→ DOCUMENT EXTRACT:
----------------------------------------
Count Dracula has been many things over his century-plus career – a villain, a lover, a monster, a tragic romantic figure – but then there was that time a Dracula became the world’s most inept superhero.
Dell Comics was a publisher with its main focus on comics starring licensed characters from Donald Duck to Yogi Bear to Star Trek. But for a brief time in the mid 1960s, they attempted to create the next big superhero universe by licensing the Universal Monsters characters and creating superheroes based on Dracula, Frankenstein’s Monster and the Wolf Man.
None of them lasted more than three issues. Why? Because, basically, they were unspeakably bland and goofy stuff, and compared to the heyday of Marvel Comics and a slowly modernizing DC Comics, they screamed “generic superhero comic,” shoving the creepy classic monsters into ill-fitting spandex suits.

Yet for pure kitsch value along, you can’t ignore Dell’s Dracula, perhaps the worst of all the Draculas out there. Dell’s Frankenstein was a misfire too but there’s a bit of a history with making him an antihero. But turning Count Dracula into an utterly assembly-line crimefighter, complete with spunky sidekick? To quote the original Dracula, “that sucks.”
Dell’s Dracula isn’t the original Drac, but a modern-day Count Dracula, a scientist trying to defy the family legacy. Because he’s inept, he accidentally drinks a top-secret formula he was working on that allows him to turn into a bat. Just a regular bat. Which really isn’t the world’s best super-power, but never mind that.
He decides it’s time to fight crime and make the world a better place despite his tainted family name, dons a ridiculous costume that looks a lot more like “Cat Man” than “Bat Man,” and ends up fighting villains like Boris Eval (because he’s “Evil,” get it?) and Hob Goblin. His “secret identity” is the stunningly clever alias of “Al U. Card.”
----------------------------------------
Collected data entries:
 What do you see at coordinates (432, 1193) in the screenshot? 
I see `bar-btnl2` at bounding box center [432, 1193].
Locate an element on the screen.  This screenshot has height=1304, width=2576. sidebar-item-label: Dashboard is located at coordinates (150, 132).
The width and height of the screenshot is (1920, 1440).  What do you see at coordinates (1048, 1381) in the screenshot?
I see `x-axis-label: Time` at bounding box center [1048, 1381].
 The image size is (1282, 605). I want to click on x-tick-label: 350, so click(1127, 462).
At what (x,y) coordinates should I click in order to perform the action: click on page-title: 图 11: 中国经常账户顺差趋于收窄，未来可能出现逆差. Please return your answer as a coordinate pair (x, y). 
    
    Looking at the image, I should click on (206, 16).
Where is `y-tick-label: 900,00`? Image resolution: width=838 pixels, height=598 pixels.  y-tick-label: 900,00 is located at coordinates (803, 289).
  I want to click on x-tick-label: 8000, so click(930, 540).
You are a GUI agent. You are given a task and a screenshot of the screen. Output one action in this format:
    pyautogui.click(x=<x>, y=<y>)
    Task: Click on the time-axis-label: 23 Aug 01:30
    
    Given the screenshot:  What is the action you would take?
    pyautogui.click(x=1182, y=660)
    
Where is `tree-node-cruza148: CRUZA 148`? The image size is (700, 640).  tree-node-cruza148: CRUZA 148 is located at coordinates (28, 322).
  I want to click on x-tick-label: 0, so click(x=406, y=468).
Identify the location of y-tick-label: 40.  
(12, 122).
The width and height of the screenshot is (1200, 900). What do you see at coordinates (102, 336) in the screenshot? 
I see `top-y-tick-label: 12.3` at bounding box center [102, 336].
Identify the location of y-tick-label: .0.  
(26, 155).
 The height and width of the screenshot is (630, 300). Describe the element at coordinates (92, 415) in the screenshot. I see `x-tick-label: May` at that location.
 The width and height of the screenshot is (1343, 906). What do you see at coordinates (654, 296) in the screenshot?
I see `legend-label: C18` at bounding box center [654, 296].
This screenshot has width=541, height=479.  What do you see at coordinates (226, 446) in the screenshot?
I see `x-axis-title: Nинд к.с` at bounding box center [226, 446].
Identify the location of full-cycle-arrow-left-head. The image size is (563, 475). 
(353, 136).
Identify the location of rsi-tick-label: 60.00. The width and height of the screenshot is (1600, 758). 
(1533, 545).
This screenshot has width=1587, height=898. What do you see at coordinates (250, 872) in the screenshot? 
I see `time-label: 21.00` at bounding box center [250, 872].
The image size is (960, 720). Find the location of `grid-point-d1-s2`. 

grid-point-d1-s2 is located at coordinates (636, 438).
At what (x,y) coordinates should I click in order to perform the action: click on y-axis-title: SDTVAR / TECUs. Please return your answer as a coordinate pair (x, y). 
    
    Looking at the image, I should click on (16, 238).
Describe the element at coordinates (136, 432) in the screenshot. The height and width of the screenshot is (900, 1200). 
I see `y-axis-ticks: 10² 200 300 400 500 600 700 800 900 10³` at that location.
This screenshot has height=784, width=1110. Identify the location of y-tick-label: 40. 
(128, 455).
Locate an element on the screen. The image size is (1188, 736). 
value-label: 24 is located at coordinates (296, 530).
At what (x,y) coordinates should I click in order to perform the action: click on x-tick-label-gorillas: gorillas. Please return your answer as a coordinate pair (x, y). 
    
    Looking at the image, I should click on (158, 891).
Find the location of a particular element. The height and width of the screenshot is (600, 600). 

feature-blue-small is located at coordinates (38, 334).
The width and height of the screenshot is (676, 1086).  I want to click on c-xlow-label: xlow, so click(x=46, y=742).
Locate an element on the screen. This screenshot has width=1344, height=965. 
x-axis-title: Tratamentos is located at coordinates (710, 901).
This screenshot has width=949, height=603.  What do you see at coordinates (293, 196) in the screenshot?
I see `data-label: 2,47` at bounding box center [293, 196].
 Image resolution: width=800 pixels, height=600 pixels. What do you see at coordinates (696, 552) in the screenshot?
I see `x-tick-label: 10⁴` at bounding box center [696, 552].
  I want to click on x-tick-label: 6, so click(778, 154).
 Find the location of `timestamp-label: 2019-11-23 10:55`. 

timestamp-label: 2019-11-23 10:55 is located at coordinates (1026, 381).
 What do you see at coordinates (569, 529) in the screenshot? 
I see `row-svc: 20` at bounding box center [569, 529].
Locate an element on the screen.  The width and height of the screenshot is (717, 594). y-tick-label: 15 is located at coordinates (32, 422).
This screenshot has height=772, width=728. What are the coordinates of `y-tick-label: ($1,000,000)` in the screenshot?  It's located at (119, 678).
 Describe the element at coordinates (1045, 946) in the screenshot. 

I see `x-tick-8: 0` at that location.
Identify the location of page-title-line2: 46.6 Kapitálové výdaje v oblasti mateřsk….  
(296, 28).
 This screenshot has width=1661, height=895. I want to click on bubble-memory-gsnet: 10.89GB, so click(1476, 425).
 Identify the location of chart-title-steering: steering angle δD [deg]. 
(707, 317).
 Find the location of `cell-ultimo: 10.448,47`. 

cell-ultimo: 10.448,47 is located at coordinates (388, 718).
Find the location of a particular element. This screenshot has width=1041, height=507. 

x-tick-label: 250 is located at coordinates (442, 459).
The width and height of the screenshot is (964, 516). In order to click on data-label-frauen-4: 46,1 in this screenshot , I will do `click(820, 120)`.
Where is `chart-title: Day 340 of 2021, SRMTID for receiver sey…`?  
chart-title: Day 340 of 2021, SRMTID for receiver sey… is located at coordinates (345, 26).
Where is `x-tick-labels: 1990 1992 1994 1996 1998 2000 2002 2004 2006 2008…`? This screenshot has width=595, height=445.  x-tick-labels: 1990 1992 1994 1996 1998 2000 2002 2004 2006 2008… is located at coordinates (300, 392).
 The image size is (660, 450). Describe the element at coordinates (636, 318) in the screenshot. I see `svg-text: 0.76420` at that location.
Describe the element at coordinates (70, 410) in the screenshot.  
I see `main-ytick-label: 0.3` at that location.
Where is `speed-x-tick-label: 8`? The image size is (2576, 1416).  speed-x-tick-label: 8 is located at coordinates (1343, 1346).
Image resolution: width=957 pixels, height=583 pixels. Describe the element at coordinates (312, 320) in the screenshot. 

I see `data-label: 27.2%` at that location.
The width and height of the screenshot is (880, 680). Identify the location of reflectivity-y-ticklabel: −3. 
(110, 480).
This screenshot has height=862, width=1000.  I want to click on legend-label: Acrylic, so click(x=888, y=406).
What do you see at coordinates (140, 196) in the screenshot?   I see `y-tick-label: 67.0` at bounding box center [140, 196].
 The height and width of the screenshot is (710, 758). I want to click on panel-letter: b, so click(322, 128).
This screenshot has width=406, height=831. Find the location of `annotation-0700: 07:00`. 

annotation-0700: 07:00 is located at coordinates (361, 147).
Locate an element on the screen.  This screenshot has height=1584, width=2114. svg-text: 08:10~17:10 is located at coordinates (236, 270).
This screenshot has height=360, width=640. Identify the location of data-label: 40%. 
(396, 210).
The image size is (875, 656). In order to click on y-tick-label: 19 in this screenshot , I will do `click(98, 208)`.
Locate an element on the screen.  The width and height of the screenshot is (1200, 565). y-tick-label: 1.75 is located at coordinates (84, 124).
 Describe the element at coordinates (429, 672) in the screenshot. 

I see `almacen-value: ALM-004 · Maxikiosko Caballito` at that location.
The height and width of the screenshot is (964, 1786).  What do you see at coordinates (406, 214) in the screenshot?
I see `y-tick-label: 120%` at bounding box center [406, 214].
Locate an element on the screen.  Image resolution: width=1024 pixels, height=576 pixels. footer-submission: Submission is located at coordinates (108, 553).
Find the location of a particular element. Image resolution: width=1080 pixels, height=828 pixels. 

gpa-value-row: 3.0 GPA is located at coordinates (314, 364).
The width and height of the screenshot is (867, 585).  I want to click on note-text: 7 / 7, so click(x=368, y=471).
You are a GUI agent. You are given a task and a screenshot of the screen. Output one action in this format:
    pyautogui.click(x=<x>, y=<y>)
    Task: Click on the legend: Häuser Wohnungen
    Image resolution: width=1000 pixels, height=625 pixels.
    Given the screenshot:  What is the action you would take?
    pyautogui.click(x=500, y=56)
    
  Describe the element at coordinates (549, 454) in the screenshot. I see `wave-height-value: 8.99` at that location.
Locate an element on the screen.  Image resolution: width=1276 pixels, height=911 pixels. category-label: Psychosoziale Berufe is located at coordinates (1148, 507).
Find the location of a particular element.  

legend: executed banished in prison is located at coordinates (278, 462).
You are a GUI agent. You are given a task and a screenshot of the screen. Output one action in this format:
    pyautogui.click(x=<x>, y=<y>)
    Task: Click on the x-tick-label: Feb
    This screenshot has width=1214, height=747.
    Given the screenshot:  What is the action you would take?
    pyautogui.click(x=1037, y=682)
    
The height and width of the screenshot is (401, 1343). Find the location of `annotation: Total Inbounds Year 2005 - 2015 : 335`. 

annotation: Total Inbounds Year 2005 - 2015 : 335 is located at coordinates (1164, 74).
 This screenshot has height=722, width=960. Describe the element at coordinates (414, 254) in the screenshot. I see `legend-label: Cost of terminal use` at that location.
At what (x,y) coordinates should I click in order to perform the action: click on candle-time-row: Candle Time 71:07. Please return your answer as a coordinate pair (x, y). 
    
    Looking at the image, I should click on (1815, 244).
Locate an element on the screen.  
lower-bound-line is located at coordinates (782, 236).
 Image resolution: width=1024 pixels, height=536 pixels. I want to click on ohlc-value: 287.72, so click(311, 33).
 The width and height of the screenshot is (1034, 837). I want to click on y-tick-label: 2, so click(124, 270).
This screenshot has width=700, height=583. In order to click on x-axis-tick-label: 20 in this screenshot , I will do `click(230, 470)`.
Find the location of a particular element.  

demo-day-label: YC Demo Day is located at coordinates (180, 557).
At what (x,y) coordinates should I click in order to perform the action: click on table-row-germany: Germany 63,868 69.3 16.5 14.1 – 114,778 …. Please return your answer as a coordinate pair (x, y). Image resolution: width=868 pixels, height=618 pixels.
----------------------------------------
→ WORK TO COMPLETE:
• 1. In the article on Dell's Dracula, rewrite everything from "Count Dracula has" down to "most inept superhero.", changing "lover" to "heartthrob".
• 2. In the article on Dell's Dracula, what alias does Dracula use as his secret identity?
• 3. Continue the article on Dell's Dracula from its last sentence.

→ SOLVED PROBLEMS:
• 1.
Count Dracula has been many things over his century-plus career – a villain, a heartthrob, a monster, a tragic romantic figure – but then there was that time a Dracula became the world’s most inept superhero.

• 2. Al U. Card

• 3.
You might think hey, that’s not the worst hook to hang a comic book on, right? There might be potential there? Unfortunately, Dell’s Dracula was a prime example of the strained, stiff world of off-brand superhero comics of the 1960s, where writers tried to be Stan Lee and failed.
Dell’s Dracula had incredibly inert artwork and dialogue that sounded like it came from a first grader reader’s primer – “I wish to be a partner in your schemes of evil.” While silver age comics could often seem a bit childish by modern standards, Dell’s Dracula didn’t just seem immature – it was so removed from regular human interaction that it seemed like it came from another planet.

But… that said, I still kind of love the kitschy charm of Dell’s Dracula (and Frankenstein, which is slightly less bad). With the third and final issue, the creators seem to realise this isn’t working as a serious comic.
By the time Drac’s buxom companion dresses up as “Fleeta” (short for “Fledermaus,” German for ‘bat,’ of course) in a costume that’s even worse than Dracula’s, you start to think maybe it’ll all go full camp, loosen up and embrace the absurdity of its concept.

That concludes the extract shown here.